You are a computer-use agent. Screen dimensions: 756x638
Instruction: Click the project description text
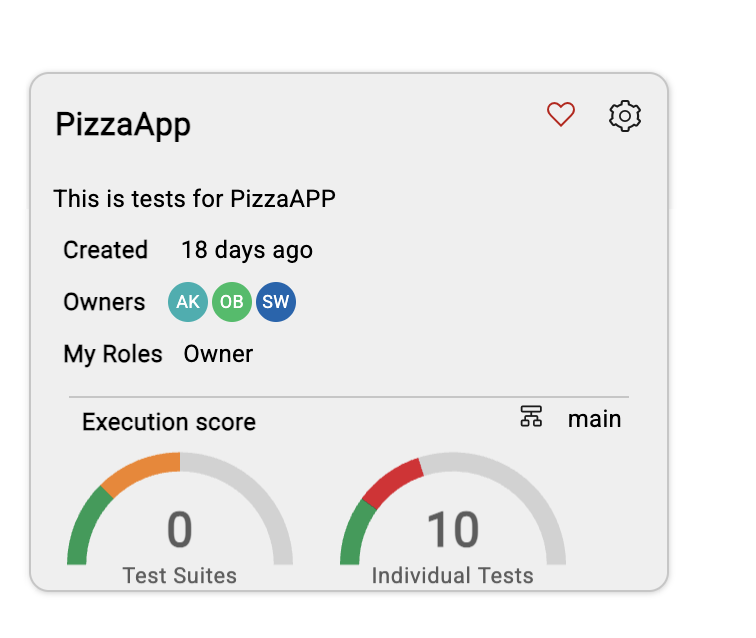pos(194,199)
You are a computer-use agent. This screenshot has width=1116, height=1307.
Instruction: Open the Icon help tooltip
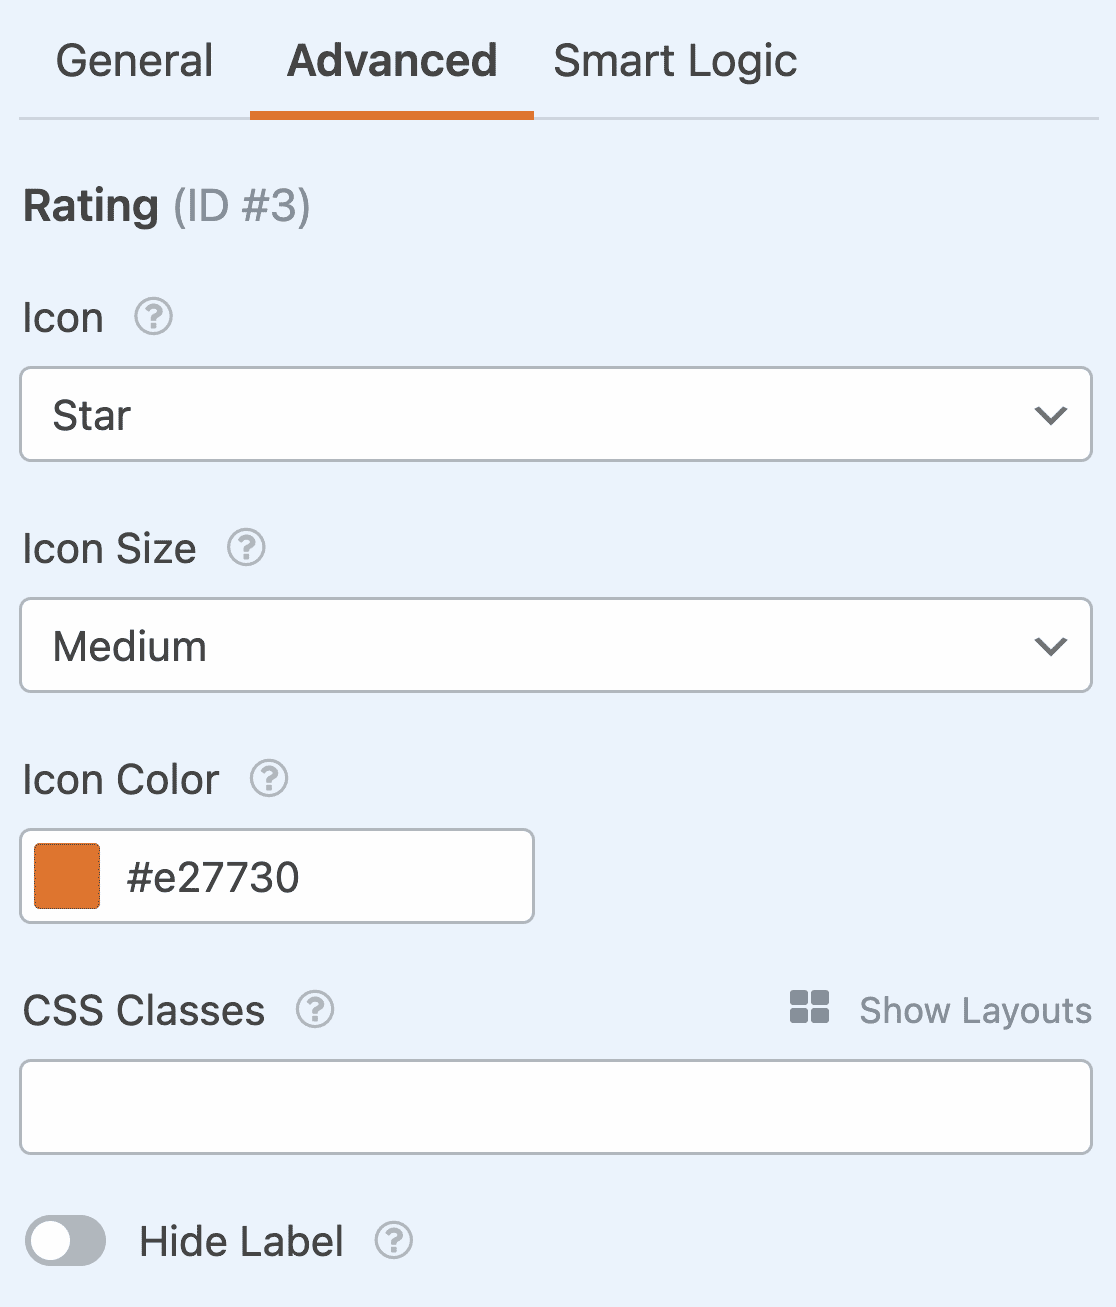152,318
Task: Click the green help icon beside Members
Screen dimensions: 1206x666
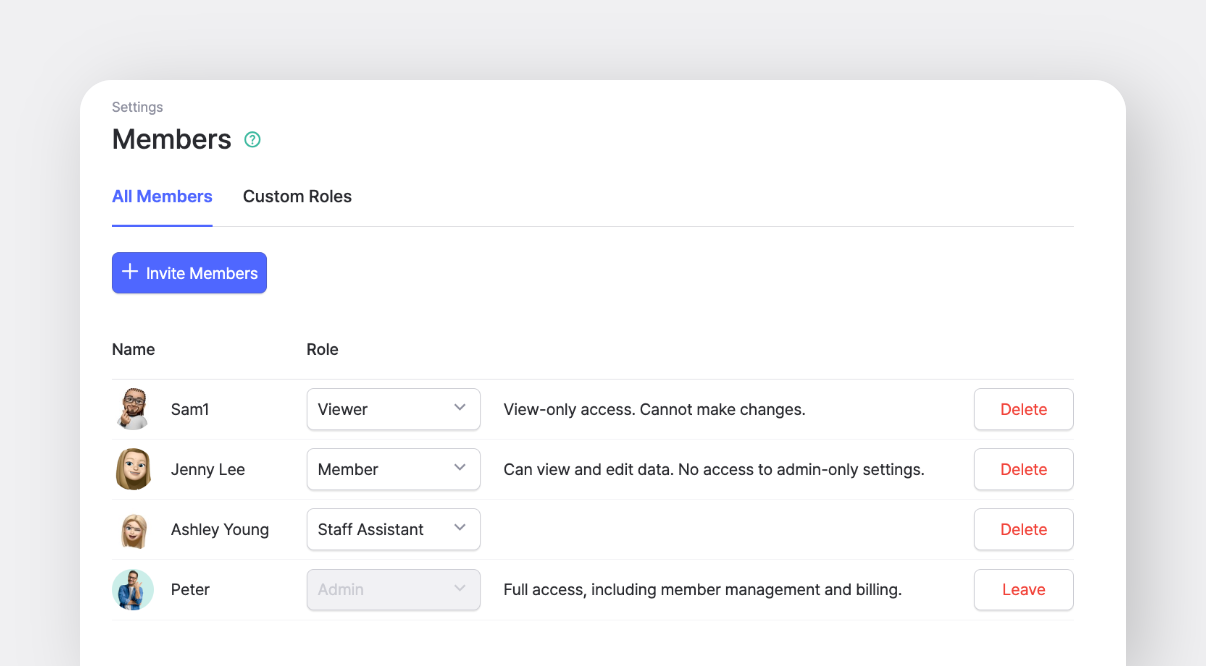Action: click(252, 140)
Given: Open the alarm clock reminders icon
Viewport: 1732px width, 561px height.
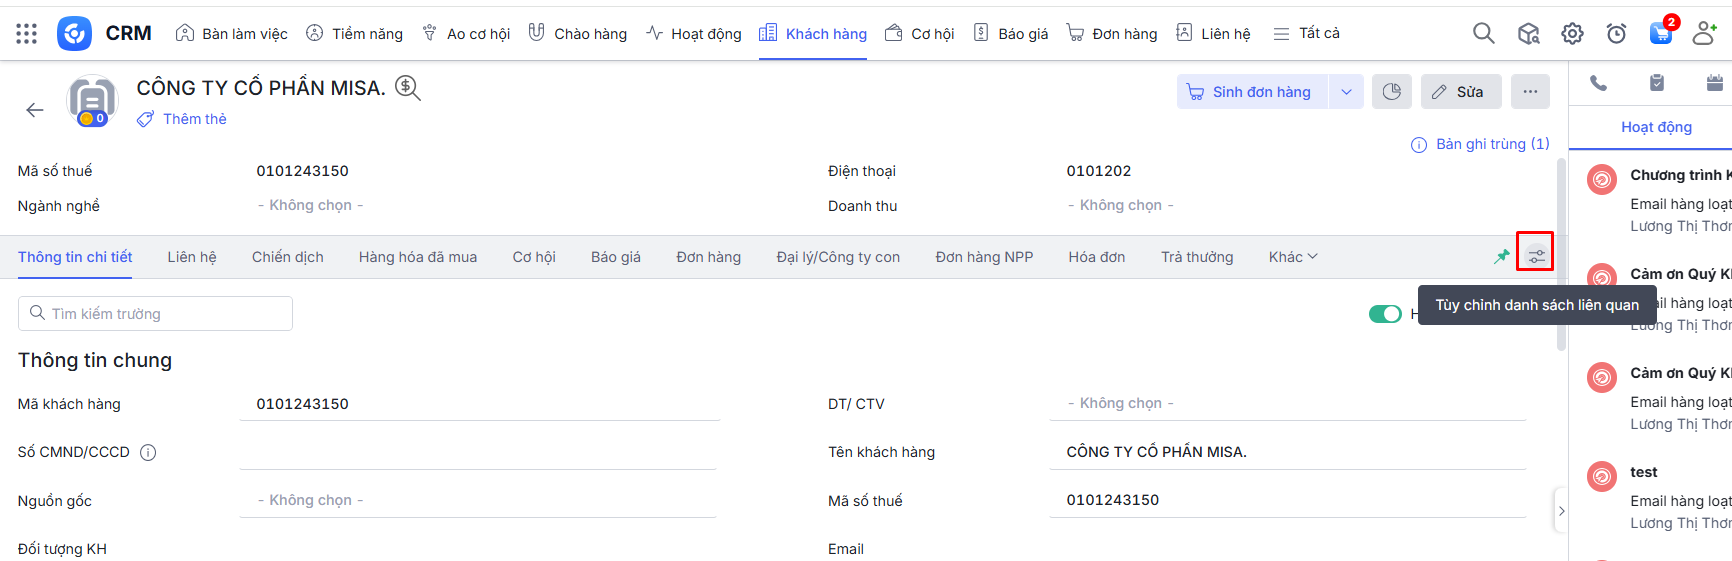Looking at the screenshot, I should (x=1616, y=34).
* * *
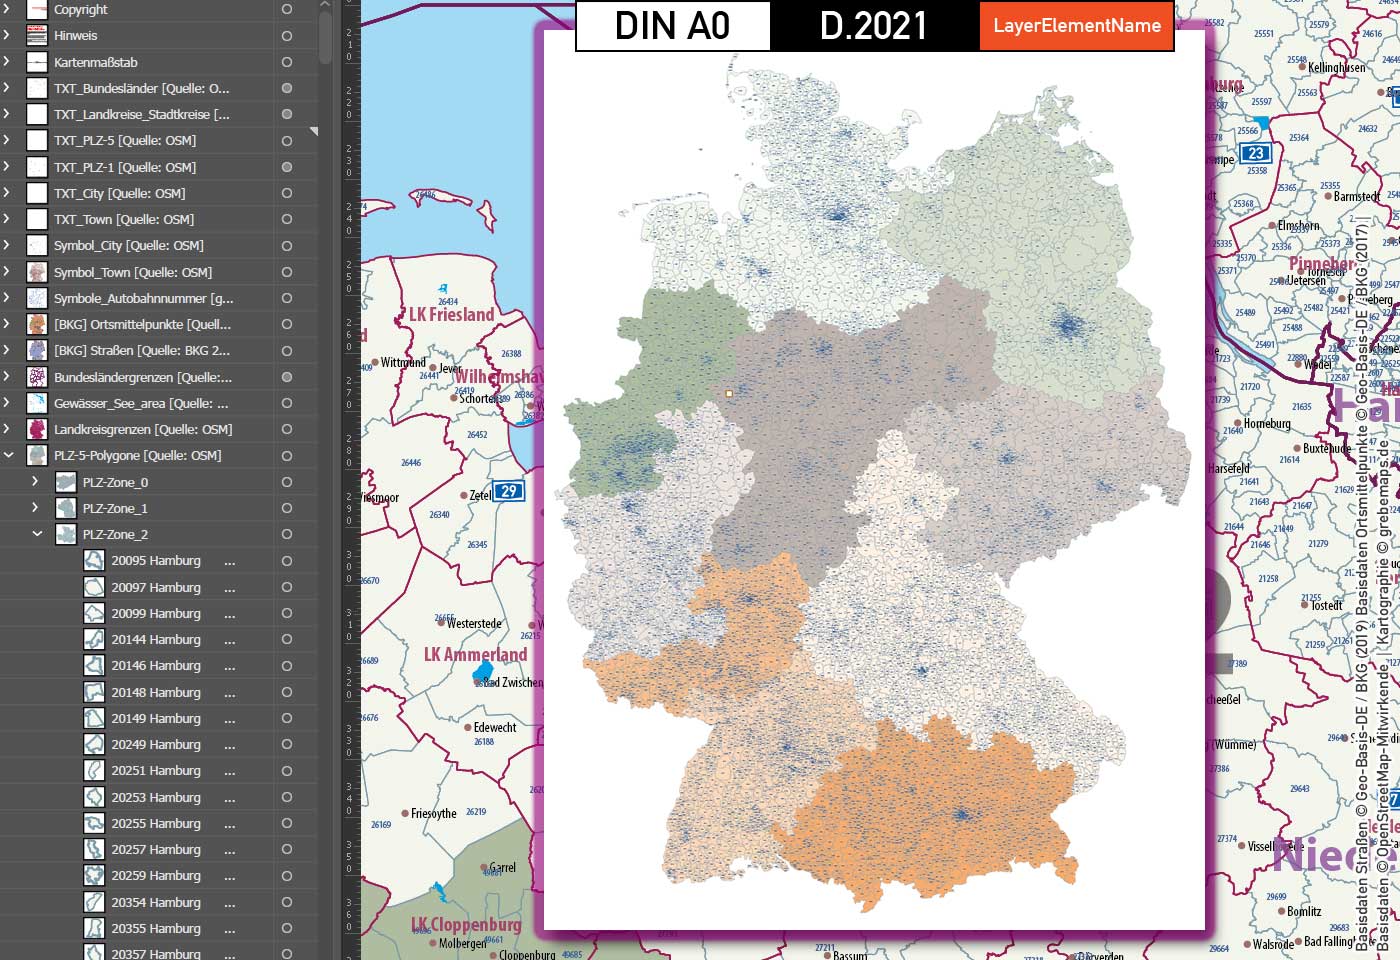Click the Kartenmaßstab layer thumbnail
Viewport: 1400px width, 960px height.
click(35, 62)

■ **TASK TO CARRY OUT**:
Copy the records above word for word, beginning at the line that contains "You are a computer-use agent. Screen" and ending after the line that contains "Looking at the". Leave out the pictures.

■ **RESPONSE FOR THIS EXERCISE**:
You are a computer-use agent. Screen dimensions: 756x638
Instruction: Click the project description text
pos(194,199)
You are a computer-use agent. This screenshot has width=1116, height=1307.
Instruction: Open the Icon help tooltip
152,318
Task: Click the green help icon beside Members
Screen dimensions: 1206x666
Action: click(252, 140)
Given: Open the alarm clock reminders icon
Viewport: 1732px width, 561px height.
Looking at the screenshot, I should (x=1616, y=34).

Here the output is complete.